Monday, April 2, 2012

"Mrs. P, What's Adultery?"

So, it's "TEST TIME" in NYS. Ugh. This has become the place I've NEVER wanted to be and always swore I would NEVER be - "teaching to the test."  Why and how that has happened is food for thought for another day (and involves lots of stupid acronyms like APPR, SLO's, etc.)  I have 4 days of school this week, then Friday and all next week off for Easter/Spring vacation. Then, we go back to school on Monday, April 16th, and WHAM .......Tues through Thurs that week STATE TESTING begins. Whoo hoo. Not. Yeah, the kids will do fantastically well after a 10 day break.  Not.  So, on Friday, in an almost-last-ditch effort to cover a few mundane topics that we haven't yet, I had planned to teach, OVERTLY, the skill of "inferencing."  I had this great little worksheet that would help us out all printed out, pulled from a teaching website I use frequently. Apparently, in my old, grey-haired years, I forgot RULE #1 of teaching 101 - "Never give the students ANYTHING you have not read thoroughly yourself."  (That goes, hand in hand, by the way, with "NEVER SHOW A MOVIE, or READ A BOOK WITH A CLASS that you haven't seen or read AHEAD of time!!!")  So, I photocopy 60 copies of this nifty little worksheet on Inferencing.   Take it to my 6th grade class across the hall. LUCKILY, someone up there is looking out for me......   instead of handing it out, directly, and going through it, as I had planned, I had to wait for that teacher to do a small mini-lesson herself on how to inference. As I was waiting, I happened to glance through the 4 examples listed on my worksheet, since I hadn't, you know, actually READ it all ahead of time.

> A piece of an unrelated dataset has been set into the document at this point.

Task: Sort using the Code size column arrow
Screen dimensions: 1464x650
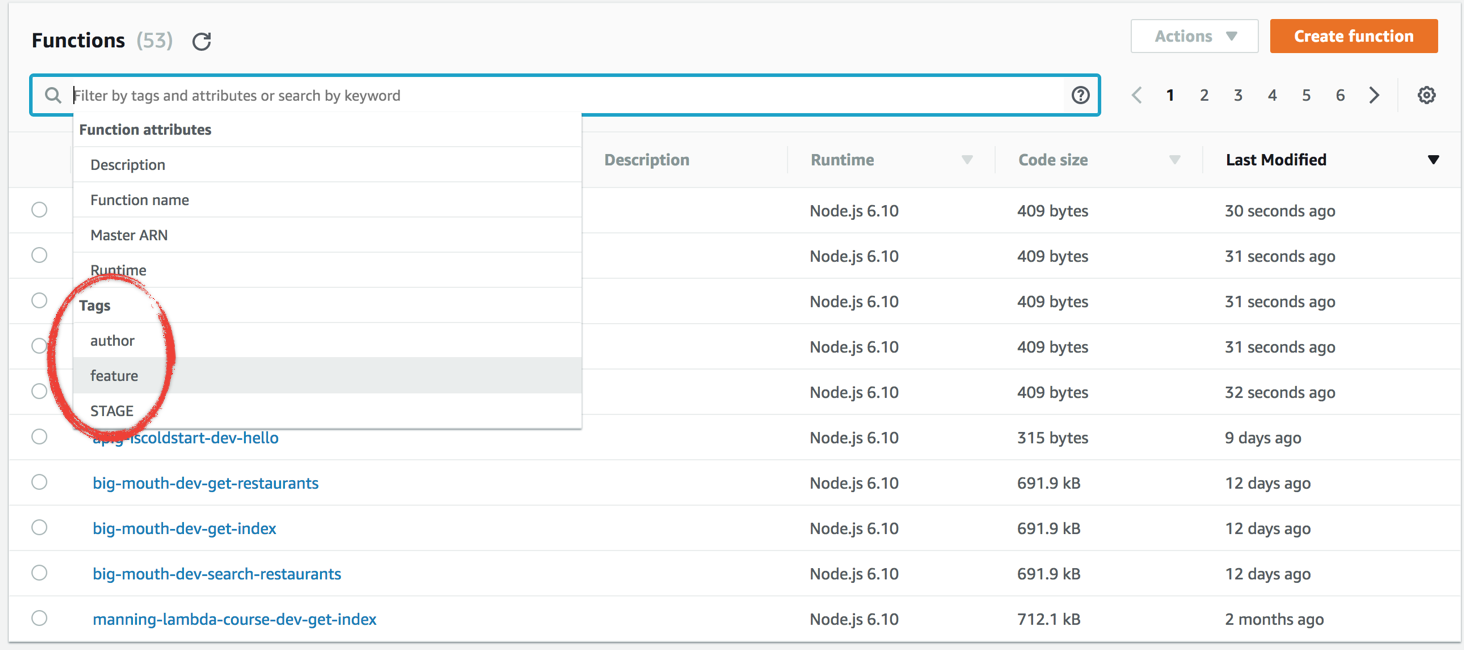Action: [x=1175, y=160]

OMG!!!  I got to the 4th example and almost passed out - THIS, BELOW, is what I was about to give my 11 year olds to read and discuss: 


Ruby sat on the bed she shared with her husband holding a hairclip.  There was something mysterious and powerful about the cheaply manufactured neon clip that she was fondling in her newly suspicious palms.  She didn’t recognize the hairclip.  It was too big to be their daughter’s, and Ruby was sure that it wasn’t hers.  She hadn’t had friends over in weeks but here was this hairclip, little and green with a few long black hair strands caught in it.  Ruby ran her fingers through her own blonde hair.  She had just been vacuuming when she noticed this small, bright green object under the bed.  Now their life would never be the same.  She would wait here until Mike returned home.

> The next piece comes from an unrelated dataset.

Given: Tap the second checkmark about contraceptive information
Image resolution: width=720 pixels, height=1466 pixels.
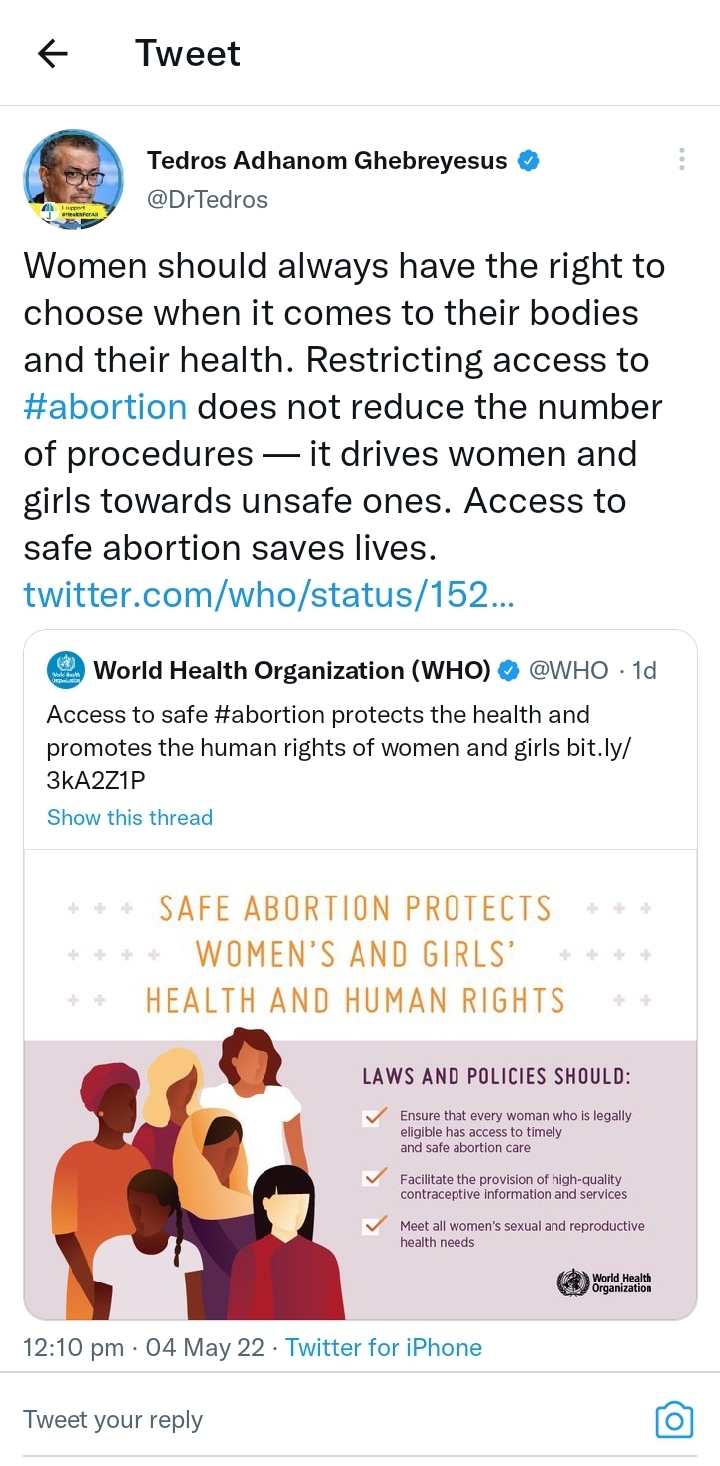Looking at the screenshot, I should click(x=376, y=1178).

8.  Why is Ruby so affected by the hairclip? _______________________________________________

What in the text supports your idea?

9.  How has the hairclip affected Ruby’s relationship? _______________________________________


Oh yeah, hell yeah, I TOTALLY want to teach my 10 and 11 year olds about ADULTERY. WTH??? Why was this even ON a teacher website?  Thank you GOD for that 10 minute pass that allowed me to change my plans MIDSTREAM. Hey, I'm a teacher. I'm nothing, if not totally flexible!!!

4 comments:

Peruby said...

Thank God for pauses. Whew. Close one. A parent or two may have found that a bit disturbing if they saw it.

You are correct. What in the hell was it doing there?

Anonymous said...

Thankful to the powers that be that caused you to notice before handing it out. Too bad a teacher here in our district handed this out for homework last night!

Anonymous said...

The daughter of a friend of mine got it for homework here yesterday also. As my kids go to the same school, I am very anxious to see how the principal and school board deal with this.

Anonymous said...

My daughter just received this for homework...she is 10 years old, 5th grade, also NYS.